Nolan sort de son sommeil. Je le réveille. Il émerge car il lui faut se préparer à repartir au feu. Le sapeur-pompier volontaire va entamer sa sixième nuit consécutive sur le front de l’incendie qui ravage les landes girondines. « Comme je suis disponible et formé à la lutte contre les feux de forêts, je suis mobilisable en permanence. Notre centre fournit une quinzaine de personnes pour  deux camions 3 000 litres, une ambulance et un véhicule de soutien. La première équipe reste en journée avec un horaire variable selon les disponibilités des uns ou des autres. La relève dont je suis, part entre 18 h et 18 h 30 jusqu’en tout début de matinée ». Le rythme est soutenu mais Nolan avoue que les renforts venus des autres départements n’ont pas la chance comme lui  de pouvoir  rentrer chez lui à la fin de sa séquence épuisante en première ligne.

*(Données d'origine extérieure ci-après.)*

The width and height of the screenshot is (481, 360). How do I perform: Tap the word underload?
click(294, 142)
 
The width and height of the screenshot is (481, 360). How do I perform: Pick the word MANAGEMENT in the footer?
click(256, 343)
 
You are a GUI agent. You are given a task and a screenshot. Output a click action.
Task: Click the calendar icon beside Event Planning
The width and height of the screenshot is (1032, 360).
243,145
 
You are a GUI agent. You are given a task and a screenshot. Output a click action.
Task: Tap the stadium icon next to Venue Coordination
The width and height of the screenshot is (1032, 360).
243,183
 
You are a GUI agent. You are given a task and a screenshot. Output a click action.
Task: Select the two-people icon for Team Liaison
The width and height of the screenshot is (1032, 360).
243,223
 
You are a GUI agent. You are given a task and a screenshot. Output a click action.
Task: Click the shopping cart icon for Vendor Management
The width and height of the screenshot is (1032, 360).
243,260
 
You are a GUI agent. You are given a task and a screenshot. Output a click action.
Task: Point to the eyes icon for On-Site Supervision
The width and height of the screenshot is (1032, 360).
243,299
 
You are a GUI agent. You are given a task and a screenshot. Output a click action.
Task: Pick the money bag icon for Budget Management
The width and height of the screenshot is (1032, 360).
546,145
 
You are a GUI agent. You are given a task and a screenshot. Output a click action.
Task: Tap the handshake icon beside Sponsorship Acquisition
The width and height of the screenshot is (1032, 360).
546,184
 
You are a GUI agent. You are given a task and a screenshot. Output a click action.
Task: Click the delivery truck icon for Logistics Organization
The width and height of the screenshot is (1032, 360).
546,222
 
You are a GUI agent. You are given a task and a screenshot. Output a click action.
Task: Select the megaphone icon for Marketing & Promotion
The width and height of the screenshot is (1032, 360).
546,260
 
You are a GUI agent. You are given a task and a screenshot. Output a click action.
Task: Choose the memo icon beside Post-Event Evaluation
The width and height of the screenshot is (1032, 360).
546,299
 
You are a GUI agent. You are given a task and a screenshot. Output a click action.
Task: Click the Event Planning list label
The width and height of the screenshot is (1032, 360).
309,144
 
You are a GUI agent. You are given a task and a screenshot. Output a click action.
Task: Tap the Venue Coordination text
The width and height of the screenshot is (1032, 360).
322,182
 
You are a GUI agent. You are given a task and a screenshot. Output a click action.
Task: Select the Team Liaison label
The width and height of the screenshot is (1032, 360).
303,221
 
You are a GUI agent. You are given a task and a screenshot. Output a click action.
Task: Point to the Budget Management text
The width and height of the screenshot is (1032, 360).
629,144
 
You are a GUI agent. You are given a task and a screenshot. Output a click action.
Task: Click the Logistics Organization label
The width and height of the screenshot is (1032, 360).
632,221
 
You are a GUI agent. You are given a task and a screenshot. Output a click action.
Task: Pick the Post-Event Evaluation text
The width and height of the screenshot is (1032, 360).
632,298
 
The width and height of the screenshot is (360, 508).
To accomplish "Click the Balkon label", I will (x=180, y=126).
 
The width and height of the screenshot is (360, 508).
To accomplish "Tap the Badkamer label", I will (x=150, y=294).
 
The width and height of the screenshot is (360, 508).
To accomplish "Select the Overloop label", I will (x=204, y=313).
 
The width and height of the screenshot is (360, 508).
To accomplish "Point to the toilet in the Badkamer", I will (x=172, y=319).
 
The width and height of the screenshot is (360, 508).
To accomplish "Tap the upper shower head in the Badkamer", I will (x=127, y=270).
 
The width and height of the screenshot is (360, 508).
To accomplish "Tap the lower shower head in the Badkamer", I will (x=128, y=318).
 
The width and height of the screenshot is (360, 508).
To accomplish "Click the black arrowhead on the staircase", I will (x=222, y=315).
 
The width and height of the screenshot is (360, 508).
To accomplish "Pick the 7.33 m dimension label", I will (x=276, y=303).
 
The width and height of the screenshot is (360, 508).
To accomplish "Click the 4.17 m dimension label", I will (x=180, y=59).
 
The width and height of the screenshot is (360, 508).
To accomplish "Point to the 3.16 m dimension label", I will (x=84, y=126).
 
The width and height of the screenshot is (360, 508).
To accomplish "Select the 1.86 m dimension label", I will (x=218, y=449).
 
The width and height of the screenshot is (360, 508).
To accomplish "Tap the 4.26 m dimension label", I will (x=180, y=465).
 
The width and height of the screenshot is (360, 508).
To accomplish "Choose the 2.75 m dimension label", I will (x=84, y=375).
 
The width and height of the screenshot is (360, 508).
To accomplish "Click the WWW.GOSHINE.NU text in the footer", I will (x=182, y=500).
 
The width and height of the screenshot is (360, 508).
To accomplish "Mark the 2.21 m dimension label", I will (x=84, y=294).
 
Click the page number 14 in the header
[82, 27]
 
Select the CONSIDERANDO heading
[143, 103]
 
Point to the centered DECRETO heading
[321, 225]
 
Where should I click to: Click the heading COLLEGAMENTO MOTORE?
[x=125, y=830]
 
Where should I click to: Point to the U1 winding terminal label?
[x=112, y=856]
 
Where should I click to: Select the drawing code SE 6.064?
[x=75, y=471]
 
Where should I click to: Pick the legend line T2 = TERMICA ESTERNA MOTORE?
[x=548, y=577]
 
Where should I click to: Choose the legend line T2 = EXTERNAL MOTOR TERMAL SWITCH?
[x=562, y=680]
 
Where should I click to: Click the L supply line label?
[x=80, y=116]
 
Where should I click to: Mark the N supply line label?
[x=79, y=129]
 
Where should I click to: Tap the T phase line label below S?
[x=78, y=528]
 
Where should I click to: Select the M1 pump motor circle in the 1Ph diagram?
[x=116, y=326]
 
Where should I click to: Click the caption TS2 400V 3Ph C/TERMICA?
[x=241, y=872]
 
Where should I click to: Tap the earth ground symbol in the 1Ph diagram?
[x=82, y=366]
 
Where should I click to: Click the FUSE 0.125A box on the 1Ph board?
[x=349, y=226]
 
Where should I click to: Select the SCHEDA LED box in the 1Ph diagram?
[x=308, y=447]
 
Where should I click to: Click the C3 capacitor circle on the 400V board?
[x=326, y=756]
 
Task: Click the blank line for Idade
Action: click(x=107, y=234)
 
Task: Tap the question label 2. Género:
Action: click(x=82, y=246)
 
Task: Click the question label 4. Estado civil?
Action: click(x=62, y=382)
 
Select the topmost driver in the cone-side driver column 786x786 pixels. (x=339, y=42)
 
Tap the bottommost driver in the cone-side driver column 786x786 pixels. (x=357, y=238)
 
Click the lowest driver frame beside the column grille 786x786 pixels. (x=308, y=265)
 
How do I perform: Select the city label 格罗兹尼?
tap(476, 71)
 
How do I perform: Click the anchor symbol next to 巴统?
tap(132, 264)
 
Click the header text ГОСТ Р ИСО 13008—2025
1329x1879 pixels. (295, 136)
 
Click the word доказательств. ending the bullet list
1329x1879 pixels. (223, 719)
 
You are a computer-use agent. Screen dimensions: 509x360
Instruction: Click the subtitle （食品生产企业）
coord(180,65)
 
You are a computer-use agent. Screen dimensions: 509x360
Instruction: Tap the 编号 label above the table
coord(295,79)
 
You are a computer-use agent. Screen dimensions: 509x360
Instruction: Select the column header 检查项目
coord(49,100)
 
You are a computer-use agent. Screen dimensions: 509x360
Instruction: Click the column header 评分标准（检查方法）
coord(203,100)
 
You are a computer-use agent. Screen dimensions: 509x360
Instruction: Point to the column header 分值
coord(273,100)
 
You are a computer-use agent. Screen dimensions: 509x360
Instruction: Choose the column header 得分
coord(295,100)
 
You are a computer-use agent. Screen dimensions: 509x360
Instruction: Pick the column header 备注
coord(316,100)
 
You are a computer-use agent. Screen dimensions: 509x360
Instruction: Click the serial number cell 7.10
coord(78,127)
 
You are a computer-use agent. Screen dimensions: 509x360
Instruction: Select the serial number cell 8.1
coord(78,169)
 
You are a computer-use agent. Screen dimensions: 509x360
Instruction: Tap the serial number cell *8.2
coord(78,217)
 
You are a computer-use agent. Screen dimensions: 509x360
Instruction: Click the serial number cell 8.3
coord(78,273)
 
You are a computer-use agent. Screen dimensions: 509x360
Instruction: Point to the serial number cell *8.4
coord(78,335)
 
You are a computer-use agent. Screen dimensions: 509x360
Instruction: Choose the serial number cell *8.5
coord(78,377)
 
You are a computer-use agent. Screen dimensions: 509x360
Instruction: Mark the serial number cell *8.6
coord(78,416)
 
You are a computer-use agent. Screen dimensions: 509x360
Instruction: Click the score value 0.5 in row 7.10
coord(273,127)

Selon l’avancée du feu et les décisions prises par l’état-major le rôle du détachement auquel il appartient, diffère d’un soir à l’autre. « J’ai effectué cinq nuits face au feu très différentes et une où j’ai servi l’ambulance car il faut partager les rôles selon les présents. Nous avons mardi et mercredi fait face à des situations difficiles face à la progression des flammes. Jeudi nous avons été positionnés pour la défense d’un point sensible pas loin d’un village. Par contre vendredi soir on avait reçu des ordres clairs. Positionnés sur la gauche de l’avancée des flammes il nous fallait à tout prix éviter qu’il passe». Le volontaire a apprécié ce type de mission. « Le matin on avait tenu et j’avoue que j’en étais fier avec la sensation d’avoir été utile » explique-t-il.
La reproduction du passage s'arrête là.